Cullen received probation on that conviction. He worked as a carpenter supervisor for the Job Corps in San Marcos, Tex., later that year and then hit a stretch of unemployment before landing a job with the Austin Humane Society in 1986. During that period, he lived in a one-room shack in south Austin. “It was dirty and had foul smells, and I don’t know how anyone could have lived there,” said Mike Cantu, who worked with him on the night shift at the animal shelter.

Cantu said Cullen would come to work drunk. “That’s the reason he was eventually terminated,” Cantu said. “He talked of strange things, off-the-wall things. One minute he could be talking about how all teen-agers should be killed, and I couldn’t tell if he was serious or joking, and the next minute he would recite a poem. And he was very good with people who came to the shelter. He would show real compassion. He liked animals and spent most of his time with them, especially the ones that were desperately needing to be held, those needing the most attention.”

Prison Camp

Soon after Cullen lost his job at the Humane Society, his probation was revoked and he was sent to a Texas prison camp. There, according to police sources, he joined a prison gang known as the Aryan Brotherhood, which is associated with the white supremacist group Aryan Nations.


When he was freed, Cullen visited Cantu at the animal shelter in downtown Austin. “I remember him showing up one night and bragging that he’d just got out of prison,” Cantu said. “He said he liked prison and wanted to go back. I guess he liked the three meals a day and a place to stay and being part of a group.”

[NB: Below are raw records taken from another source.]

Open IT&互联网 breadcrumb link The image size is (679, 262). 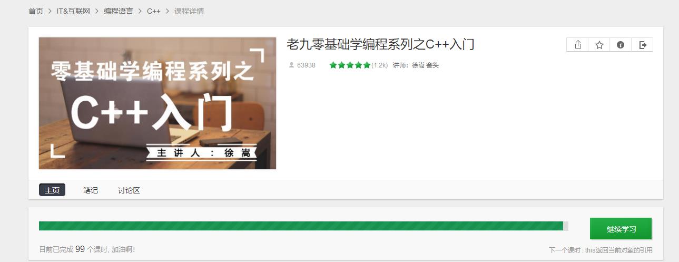[73, 11]
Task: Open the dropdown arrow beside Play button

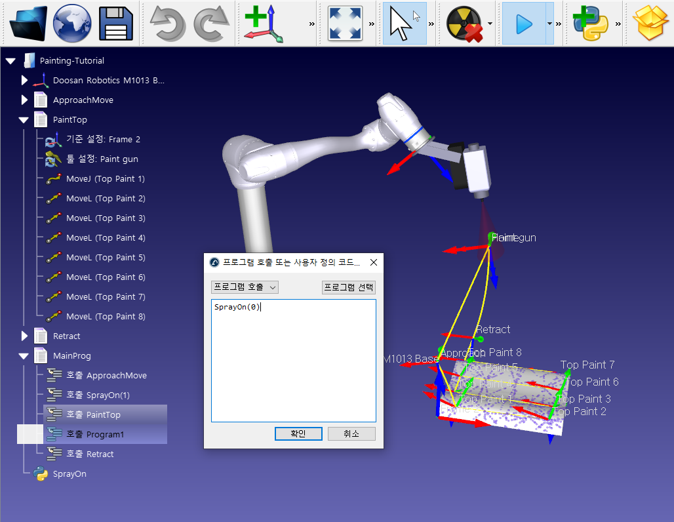Action: (x=549, y=24)
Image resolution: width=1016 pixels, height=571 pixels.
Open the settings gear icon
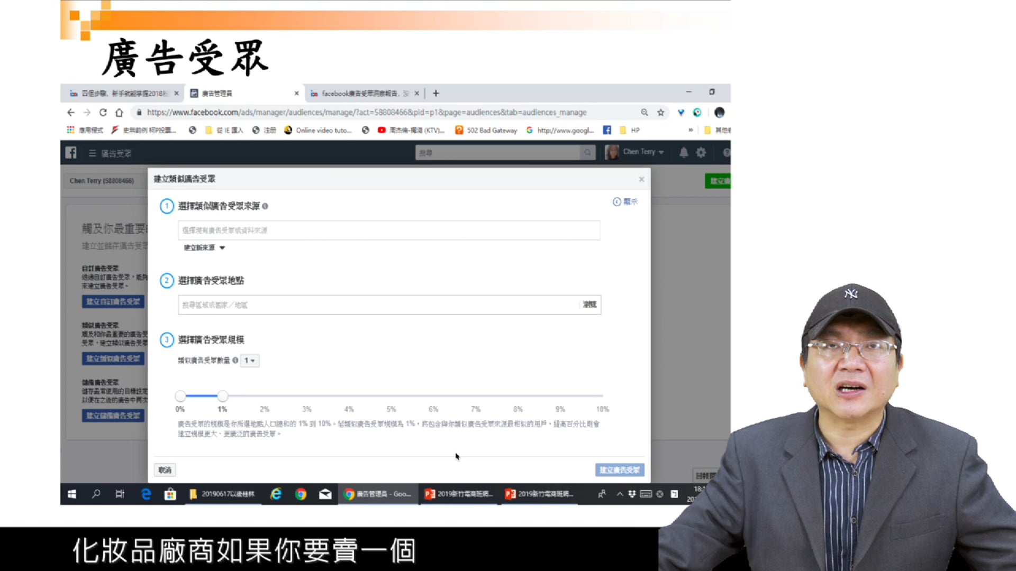(701, 153)
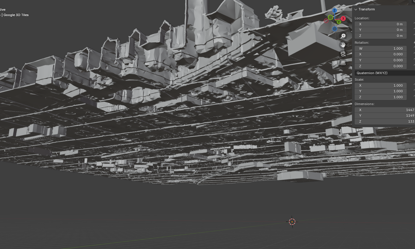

On March 15, 1988, Cullen was invited by Cora Pearson, 87, matron of Pearson’s Farm & Ranch Supply in rural Elroy, to live on the family ranch. Cullen had met the Pearson family through a relative who attended trade school with him. His new home was the unhooked trailer of a big truck parked near the feed bin. He had a sofa, bed, lamp, some books, three maps on the walls and the companionship of his Australian cattle dog, Pummelshoot.

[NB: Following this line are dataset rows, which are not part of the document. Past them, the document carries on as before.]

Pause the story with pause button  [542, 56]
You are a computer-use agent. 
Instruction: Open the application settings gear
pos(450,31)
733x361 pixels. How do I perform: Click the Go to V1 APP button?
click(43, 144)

Cullen worked in the store when Cora’s son, Edsel, was slowed by a heart ailment last year. He also helped around the house, washing dishes for the old woman and mopping her floors. Edsel Pearson described Cullen as “an ordinary kind of guy, never a guy who would hurt anything.”

Six months ago, Cullen, who had become addicted to heroin, began a recovery effort at a diagnostic clinic in Austin. Every morning at 6, he got into his blue pickup truck and drove 12 miles to the city, where he took a dose of methadone, a synthetic narcotic used as a withdrawal substitute for heroin addicts.


Austin law-enforcement officials say that it was after one of his morning trips that Cullen drove around the city with a can of Velpar, a potent chemical herbicide, and ended up at Treaty Oak, where he spread the chemical in the pattern of a ritual curse involving unrequited love.